* [Problem] Set down the records below in full, exactly as they read.

[Entries taken from a collection]
----

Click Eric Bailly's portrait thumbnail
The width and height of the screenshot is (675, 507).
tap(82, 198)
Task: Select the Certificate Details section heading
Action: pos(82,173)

----

* [Answer to the problem]
Click Eric Bailly's portrait thumbnail
The width and height of the screenshot is (675, 507).
tap(82, 198)
Task: Select the Certificate Details section heading
Action: pos(82,173)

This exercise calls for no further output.